EXERCISE
Revise the lines from the line containing "The width and" through the line containing "point(1043,70)", substituting "screen capture" for "screenshot" and leaving everything else as it stands. Provide only those revised lines.

RECORDS FOR THE EXERCISE

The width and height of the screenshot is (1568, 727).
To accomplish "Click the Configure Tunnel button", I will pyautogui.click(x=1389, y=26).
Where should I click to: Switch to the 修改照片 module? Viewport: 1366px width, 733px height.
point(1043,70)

...

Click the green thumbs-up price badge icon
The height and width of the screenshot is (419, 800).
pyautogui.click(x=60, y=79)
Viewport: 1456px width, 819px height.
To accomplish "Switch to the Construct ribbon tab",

ANSWER
The width and height of the screen capture is (1568, 727).
To accomplish "Click the Configure Tunnel button", I will pyautogui.click(x=1389, y=26).
Where should I click to: Switch to the 修改照片 module? Viewport: 1366px width, 733px height.
point(1043,70)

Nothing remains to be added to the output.